Psychology Department, Our Lady of the Lake University, San Antonio, TX 78207, USA.
Int J Environ Res Public Health. 2019 Nov 4;16(21):4274. doi: 10.3390/ijerph16214274.
In response to the Air Force Surgeon General, Lieutenant General Mark Ediger's call for medical services to be guided by service members' values, preferences, and experiences within the medical system, we conducted an interpretive phenomenological analysis of transcripts in which service members shared their experiences of military mental health policy and practices after being identified as suicidal. Themes of their experiences underscore nuances as it relates to intersectionality of policy when faced with unique military contextual factors and power differentials; both of which were missing in available research literature. Their experiences also illuminate further the innate "Catch 22" which happens when accessing help. Catch 22 basically means if you know you need help than you are rational; but if you actually seek help, then you are crazy and not trustworthy to do your job. Themes presented center on the lack of confidentiality of Service Members in the Workplace, effects of Unit Members' Surveillance and Command Directed Evaluations, and experiences of Military Mental Health Services. Critical discussions of policy and taken for granted assumptions that often drive narrow responses to suicide, treatment, prevention, and stigma are presented. Particular attention is given to the lived experiences of service members when placed under the demands of circumstances created by policy that may inadvertently lead in some cases to further suffering. The paper closes with recommendations from participants and the authors for policy makers and future directions in research.
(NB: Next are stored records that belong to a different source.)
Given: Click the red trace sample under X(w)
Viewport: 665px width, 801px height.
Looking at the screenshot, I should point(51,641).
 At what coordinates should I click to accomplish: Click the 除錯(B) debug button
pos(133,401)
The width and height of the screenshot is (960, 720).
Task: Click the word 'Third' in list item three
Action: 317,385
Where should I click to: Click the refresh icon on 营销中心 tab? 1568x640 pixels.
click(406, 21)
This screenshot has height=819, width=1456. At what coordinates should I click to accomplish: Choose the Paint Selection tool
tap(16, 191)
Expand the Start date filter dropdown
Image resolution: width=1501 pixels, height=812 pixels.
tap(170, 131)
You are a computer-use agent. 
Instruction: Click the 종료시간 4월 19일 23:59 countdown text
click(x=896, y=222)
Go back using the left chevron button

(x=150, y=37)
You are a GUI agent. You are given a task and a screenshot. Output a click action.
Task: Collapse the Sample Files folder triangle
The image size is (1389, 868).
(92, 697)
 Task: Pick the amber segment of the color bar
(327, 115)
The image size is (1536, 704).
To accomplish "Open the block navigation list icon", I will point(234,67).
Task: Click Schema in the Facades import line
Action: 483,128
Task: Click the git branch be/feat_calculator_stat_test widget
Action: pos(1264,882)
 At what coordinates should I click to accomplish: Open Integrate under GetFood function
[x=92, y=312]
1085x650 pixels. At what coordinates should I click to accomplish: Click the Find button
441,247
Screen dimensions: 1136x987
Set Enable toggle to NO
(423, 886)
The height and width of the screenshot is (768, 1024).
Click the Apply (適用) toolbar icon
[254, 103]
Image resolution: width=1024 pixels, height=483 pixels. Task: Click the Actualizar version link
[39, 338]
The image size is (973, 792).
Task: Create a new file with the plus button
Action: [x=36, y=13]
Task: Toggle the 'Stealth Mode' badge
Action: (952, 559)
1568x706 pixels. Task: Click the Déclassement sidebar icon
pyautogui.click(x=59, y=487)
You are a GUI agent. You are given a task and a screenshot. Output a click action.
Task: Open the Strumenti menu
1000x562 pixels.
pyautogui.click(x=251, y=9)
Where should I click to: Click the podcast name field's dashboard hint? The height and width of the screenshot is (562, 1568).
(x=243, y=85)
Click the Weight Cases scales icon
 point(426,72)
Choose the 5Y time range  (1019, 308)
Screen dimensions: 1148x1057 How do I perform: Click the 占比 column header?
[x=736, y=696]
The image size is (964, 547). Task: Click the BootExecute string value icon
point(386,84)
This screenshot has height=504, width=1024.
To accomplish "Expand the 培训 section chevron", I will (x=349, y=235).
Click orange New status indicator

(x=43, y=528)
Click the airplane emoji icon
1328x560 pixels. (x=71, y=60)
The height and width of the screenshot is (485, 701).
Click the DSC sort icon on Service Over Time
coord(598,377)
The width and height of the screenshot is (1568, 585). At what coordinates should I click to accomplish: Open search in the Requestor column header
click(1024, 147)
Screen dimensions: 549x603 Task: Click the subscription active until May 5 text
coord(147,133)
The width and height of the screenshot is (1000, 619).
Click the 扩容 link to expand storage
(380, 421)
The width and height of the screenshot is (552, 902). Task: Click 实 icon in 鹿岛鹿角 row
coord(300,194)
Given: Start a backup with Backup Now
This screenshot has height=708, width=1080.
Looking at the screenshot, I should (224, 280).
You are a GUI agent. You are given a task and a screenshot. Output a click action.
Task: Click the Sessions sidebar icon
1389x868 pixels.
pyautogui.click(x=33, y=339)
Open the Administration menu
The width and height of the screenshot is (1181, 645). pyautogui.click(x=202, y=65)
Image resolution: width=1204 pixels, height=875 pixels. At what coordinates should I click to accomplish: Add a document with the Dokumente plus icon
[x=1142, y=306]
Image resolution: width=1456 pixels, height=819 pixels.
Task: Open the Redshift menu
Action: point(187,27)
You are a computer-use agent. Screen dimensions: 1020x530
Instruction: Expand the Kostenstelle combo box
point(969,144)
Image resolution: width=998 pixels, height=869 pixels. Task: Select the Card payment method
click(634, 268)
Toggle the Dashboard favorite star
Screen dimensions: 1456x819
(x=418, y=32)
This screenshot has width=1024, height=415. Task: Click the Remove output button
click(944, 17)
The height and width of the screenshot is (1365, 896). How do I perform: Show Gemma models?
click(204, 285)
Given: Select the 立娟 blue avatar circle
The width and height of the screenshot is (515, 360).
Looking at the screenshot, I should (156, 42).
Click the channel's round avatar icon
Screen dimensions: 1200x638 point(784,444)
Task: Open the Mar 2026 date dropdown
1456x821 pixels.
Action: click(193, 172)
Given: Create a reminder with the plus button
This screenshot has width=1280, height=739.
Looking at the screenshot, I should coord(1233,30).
针对空军军医处处长马克·埃迪格尔(Mark Ediger)少将呼吁医疗服务以医疗系统内服务成员的价值观、偏好和经验为指导,我们对服务成员在被认定为自杀后分享他们的军事心理健康政策和实践经验的记录进行了解释性现象学分析。他们的经验主题强调了政策的交叉性,以及在面临独特的军事背景因素和权力差异时的细微差别;这些都是现有研究文献中所缺乏的。他们的经验还进一步阐明了在寻求帮助时固有的“两难处境”。“两难处境”基本上是指,如果你知道自己需要帮助,那么你是理智的;但如果你真的寻求帮助,那么你就是疯狂的,不值得信赖,无法胜任工作。提出的主题集中在工作场所中服务成员的机密性缺失、单位成员的监视和指挥定向评估,以及军事心理健康服务的经验。对政策进行了批判性讨论,并对那些常常导致对自杀、治疗、预防和耻辱感的狭隘反应的想当然的假设进行了探讨。特别关注了在政策所造成的情况下,服务成员的生活经历,这些情况在某些情况下可能会导致进一步的痛苦。本文最后提出了参与者和作者对政策制定者的建议,以及未来研究的方向。